▶ _DATA FOR THE TASK_
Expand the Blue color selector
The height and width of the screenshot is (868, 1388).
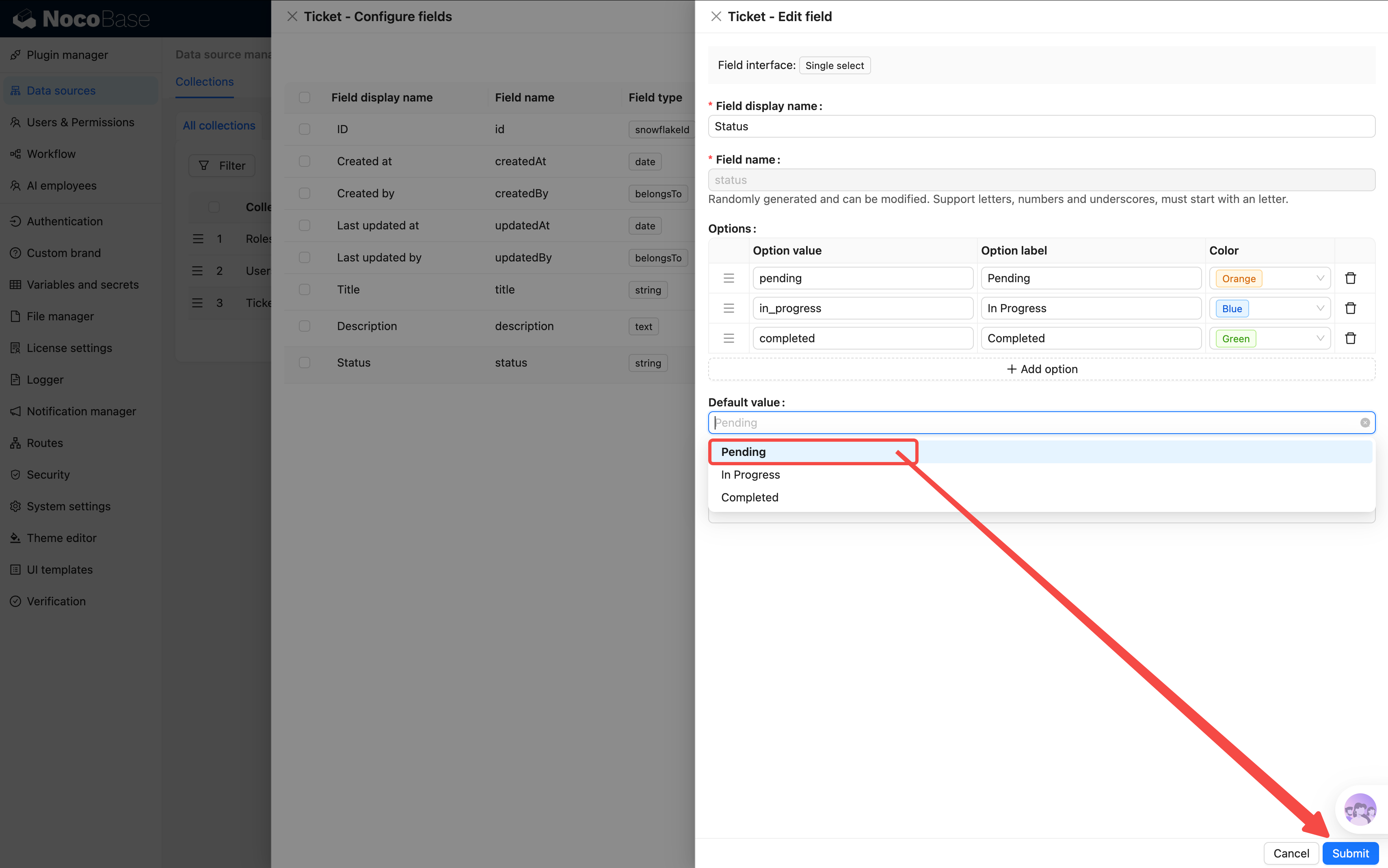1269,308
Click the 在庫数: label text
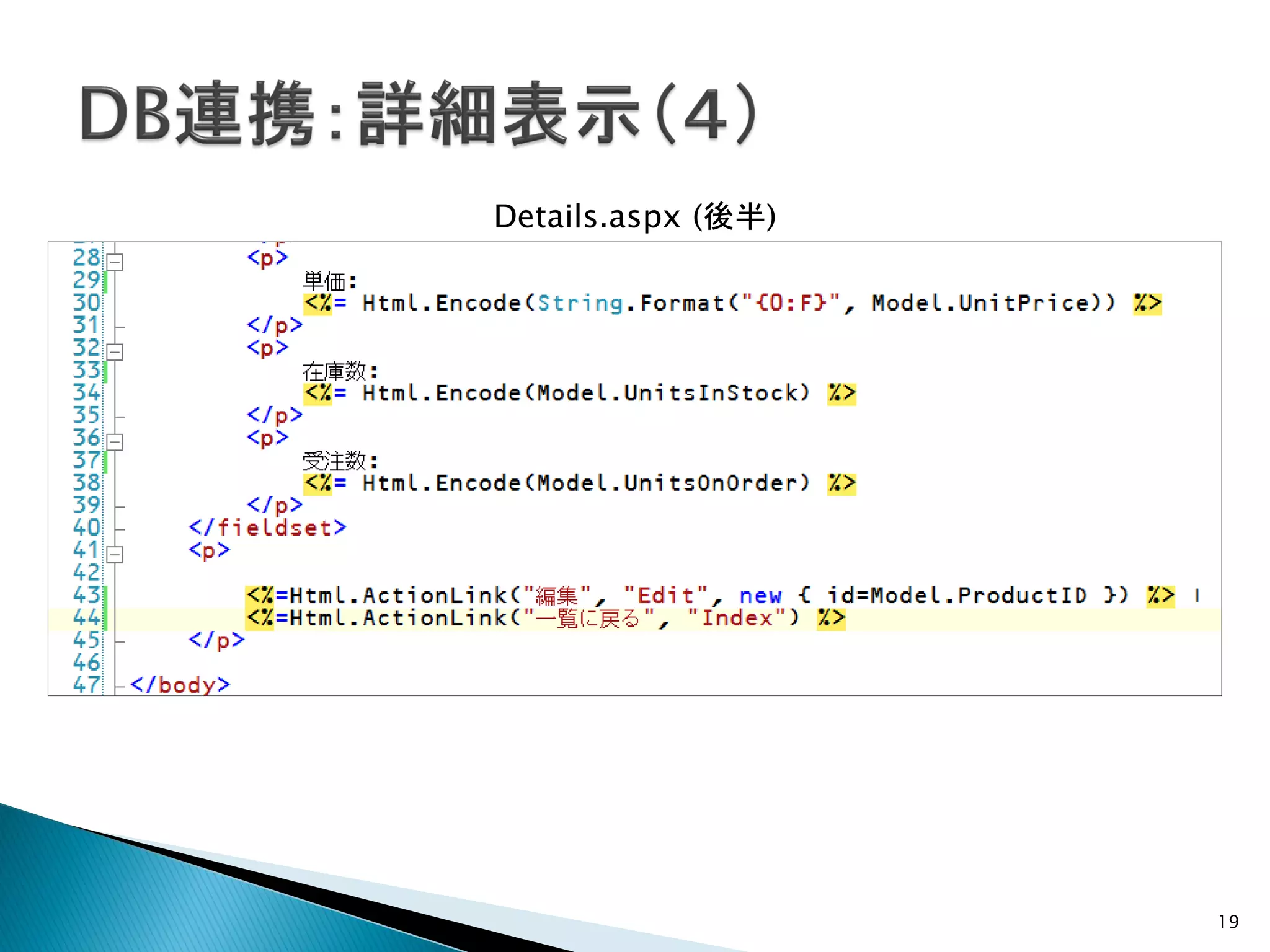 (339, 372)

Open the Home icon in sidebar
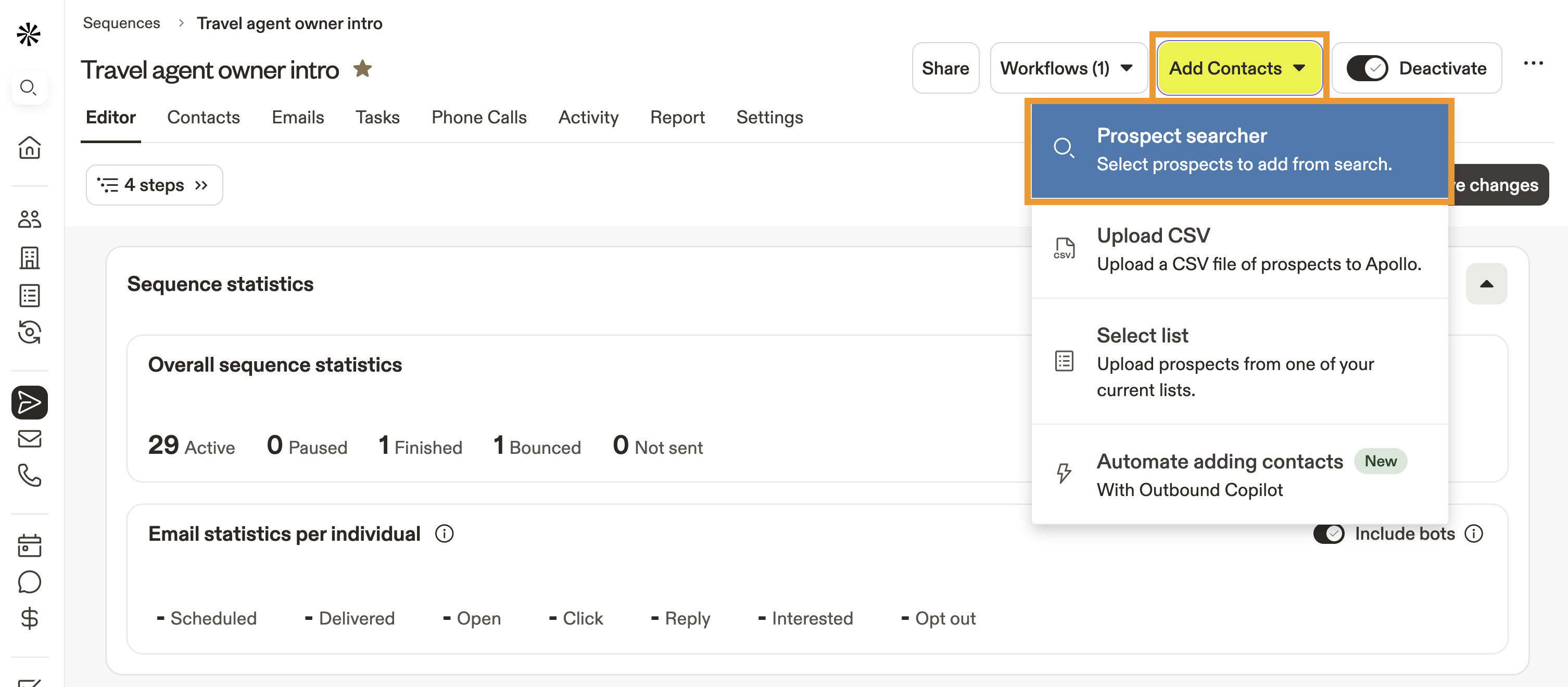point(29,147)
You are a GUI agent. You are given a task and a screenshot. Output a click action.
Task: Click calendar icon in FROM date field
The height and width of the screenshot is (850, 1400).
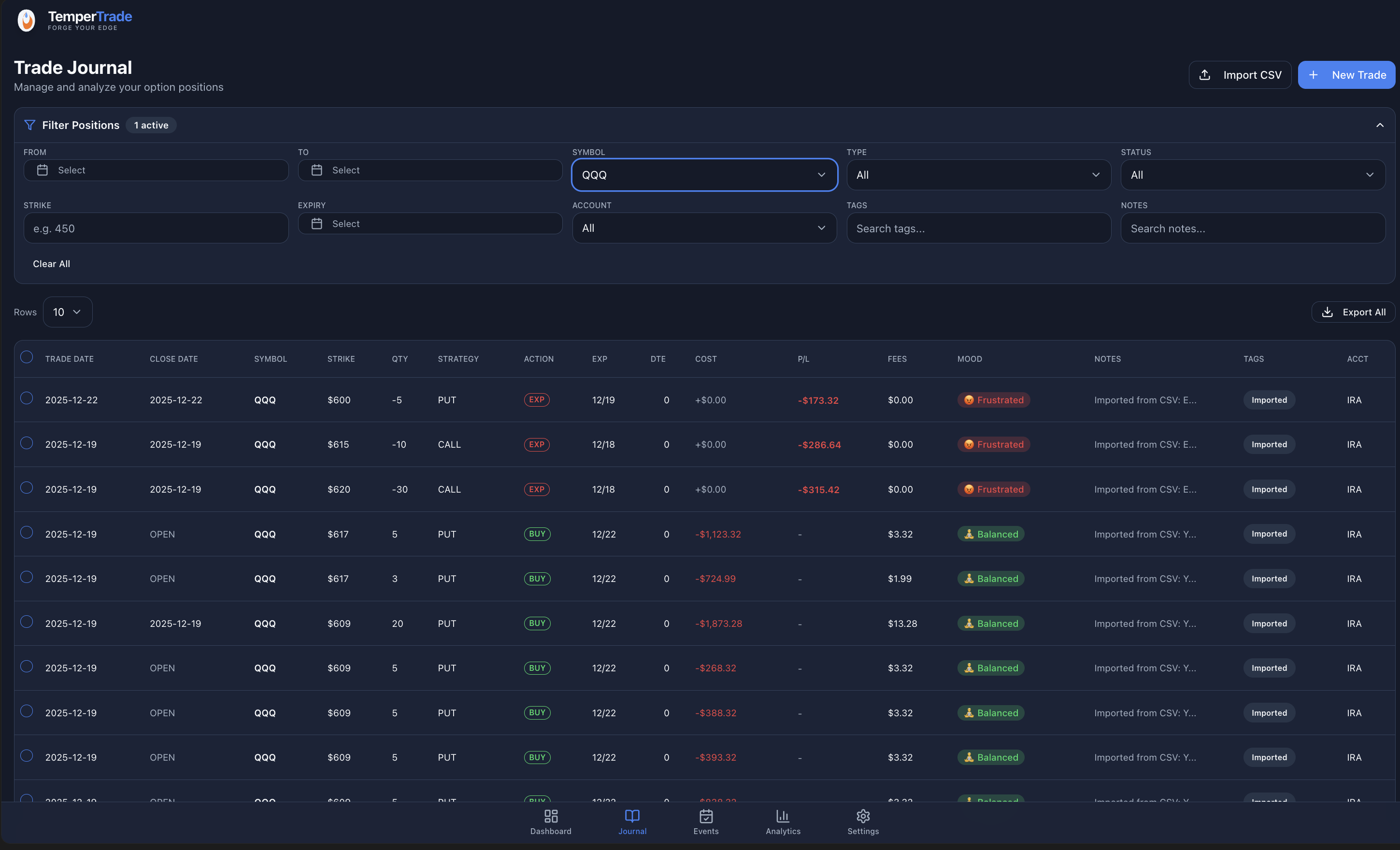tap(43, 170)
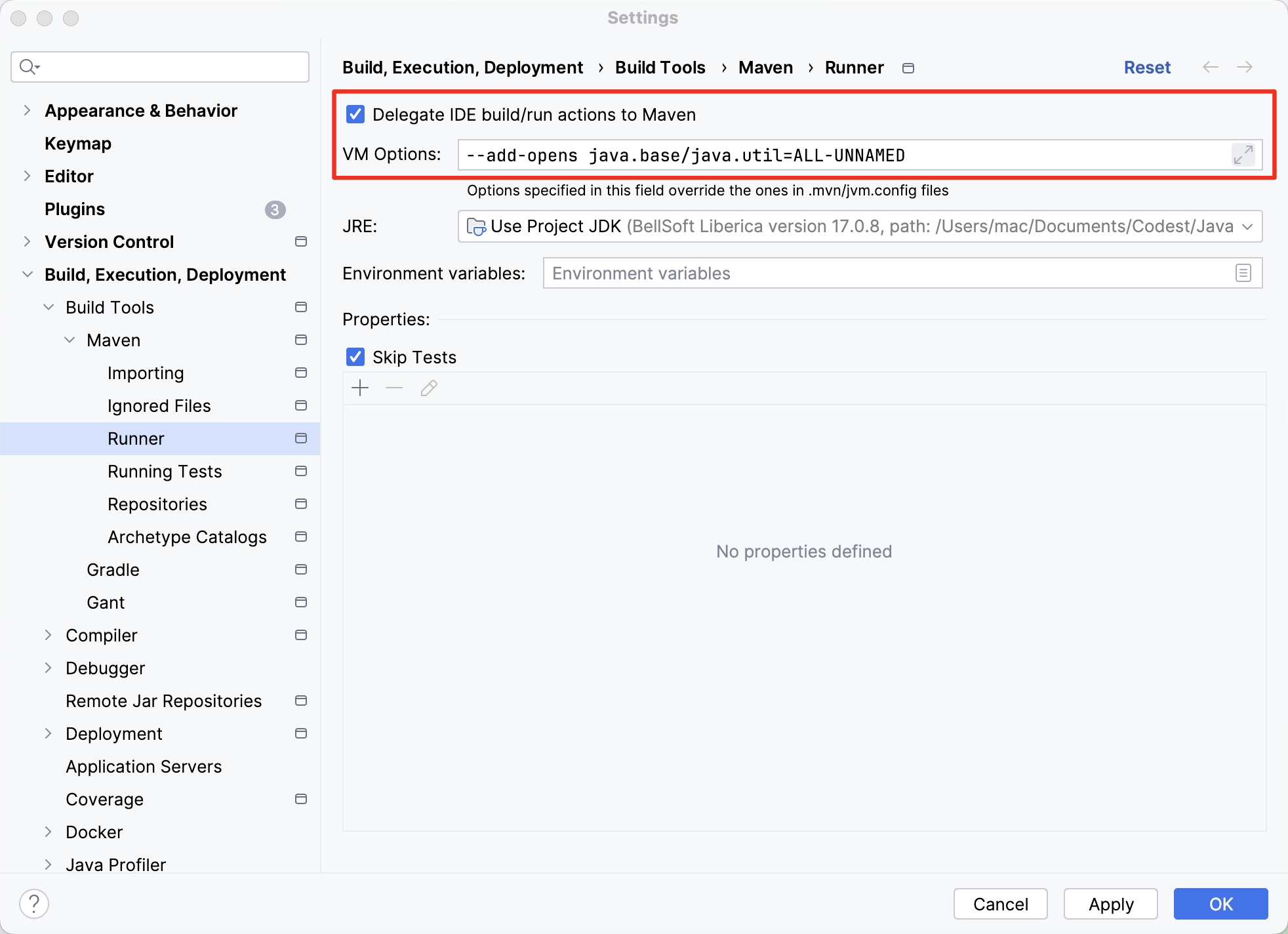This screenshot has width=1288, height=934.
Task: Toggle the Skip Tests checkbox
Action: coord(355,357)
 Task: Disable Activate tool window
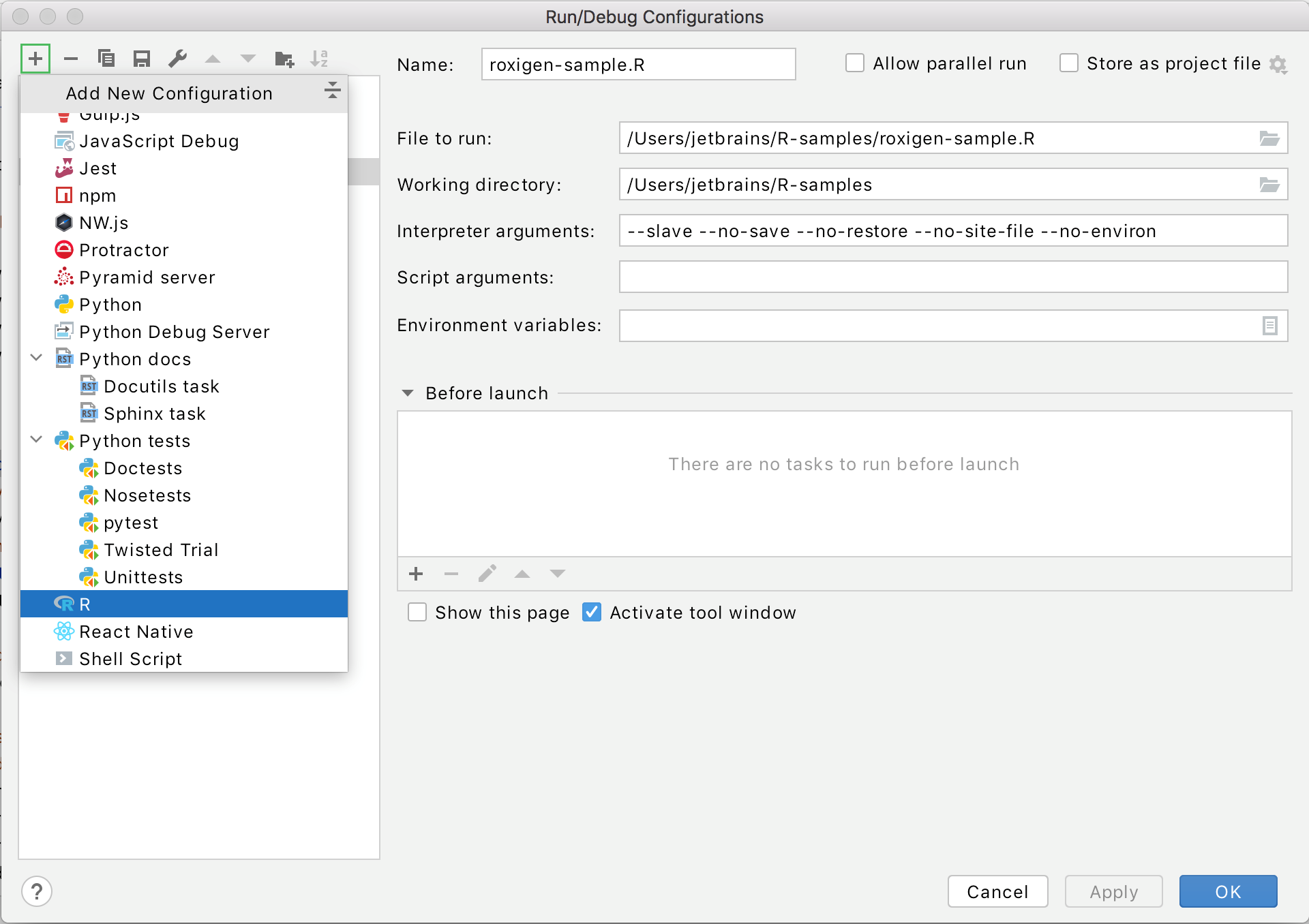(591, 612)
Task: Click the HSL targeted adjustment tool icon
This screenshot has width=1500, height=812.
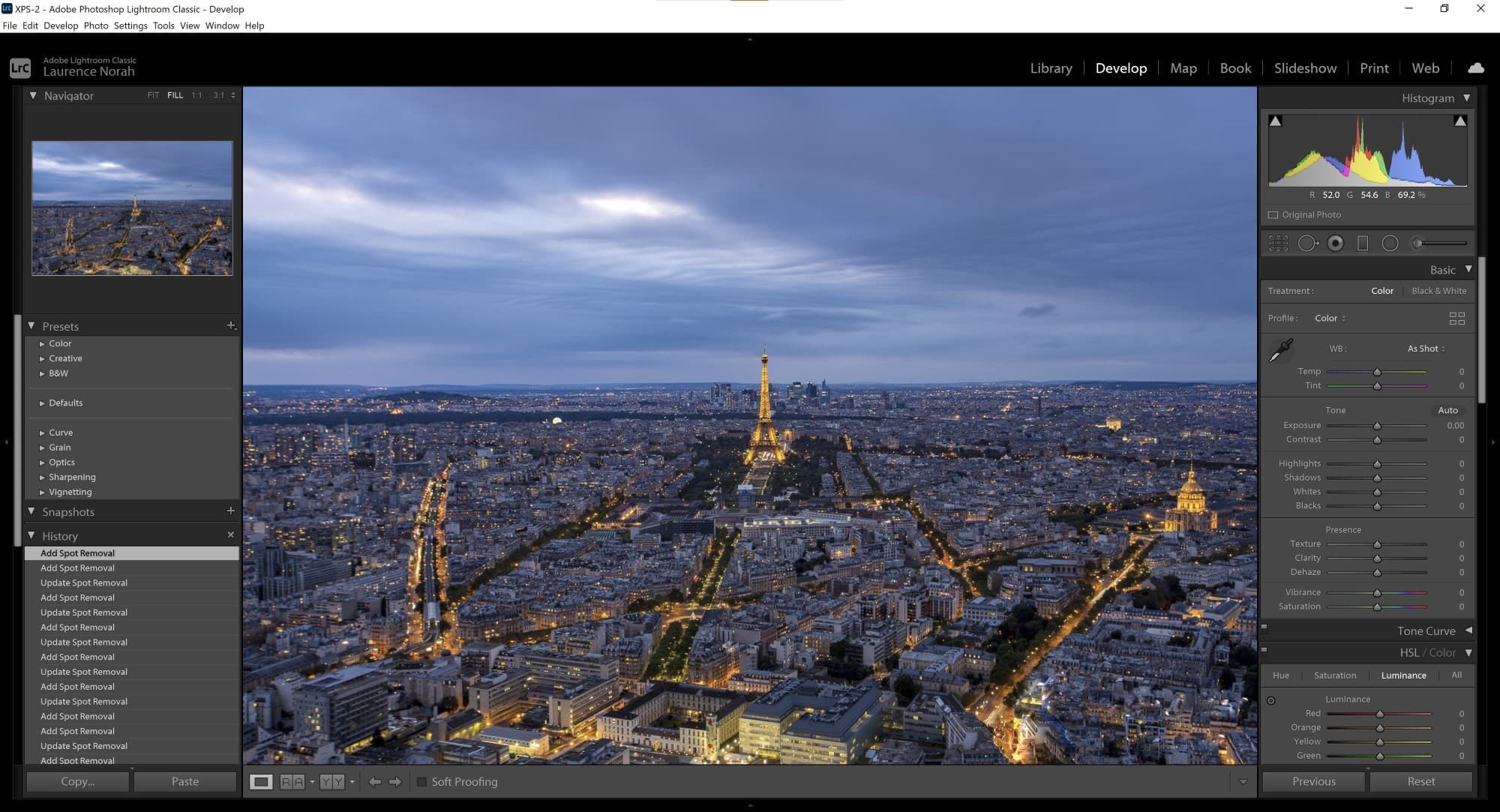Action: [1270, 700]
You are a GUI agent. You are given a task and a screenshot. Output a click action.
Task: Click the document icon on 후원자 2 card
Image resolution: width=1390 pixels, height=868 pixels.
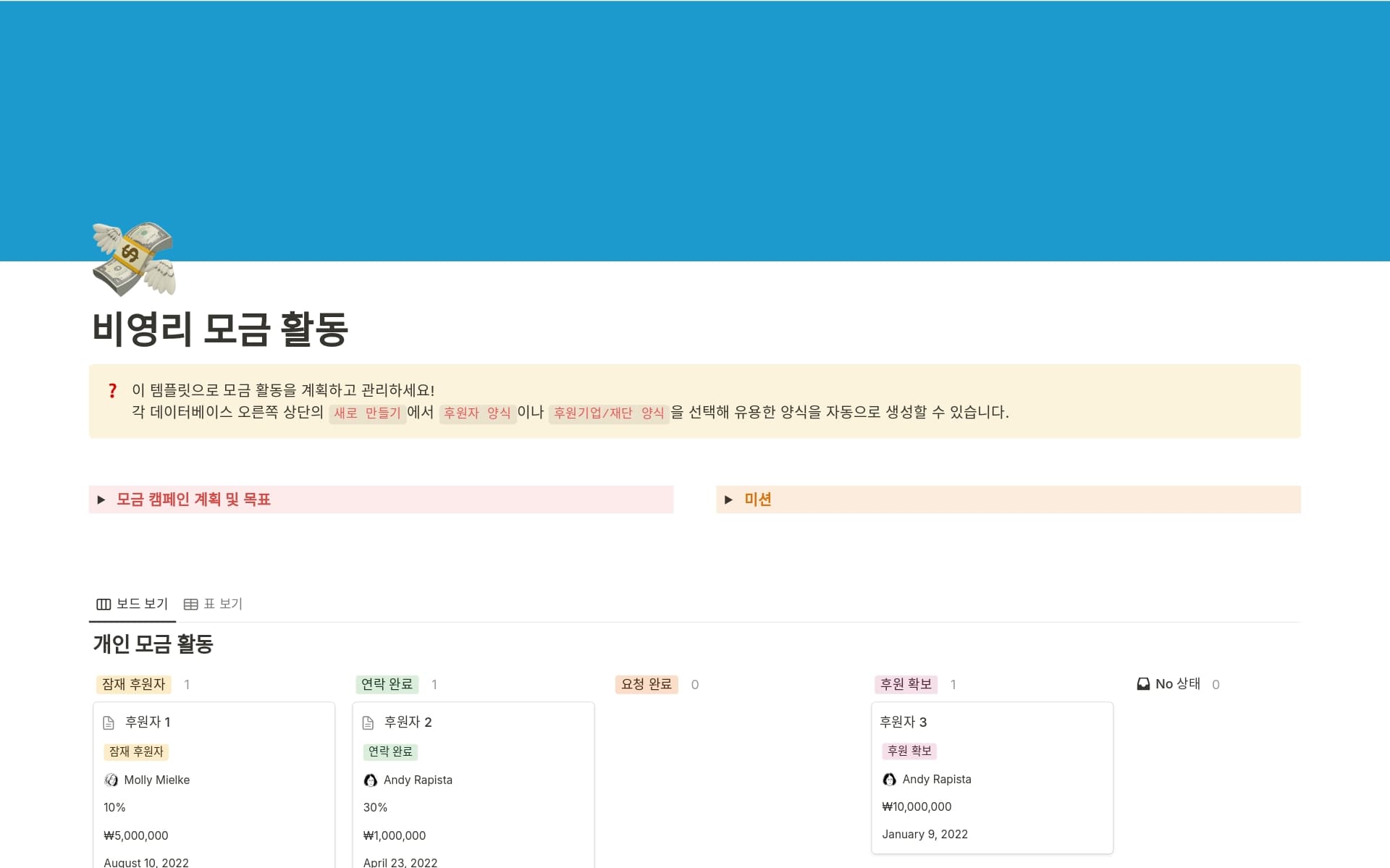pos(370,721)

▶ _PROMPT_
Nothing but the lines from the one that contains "Task: Click the document icon on 후원자 2 card" through the last line of the material should be written out, exactly. Omit pictures.

▶ _EXERCISE OUTPUT_
Task: Click the document icon on 후원자 2 card
Image resolution: width=1390 pixels, height=868 pixels.
pos(370,721)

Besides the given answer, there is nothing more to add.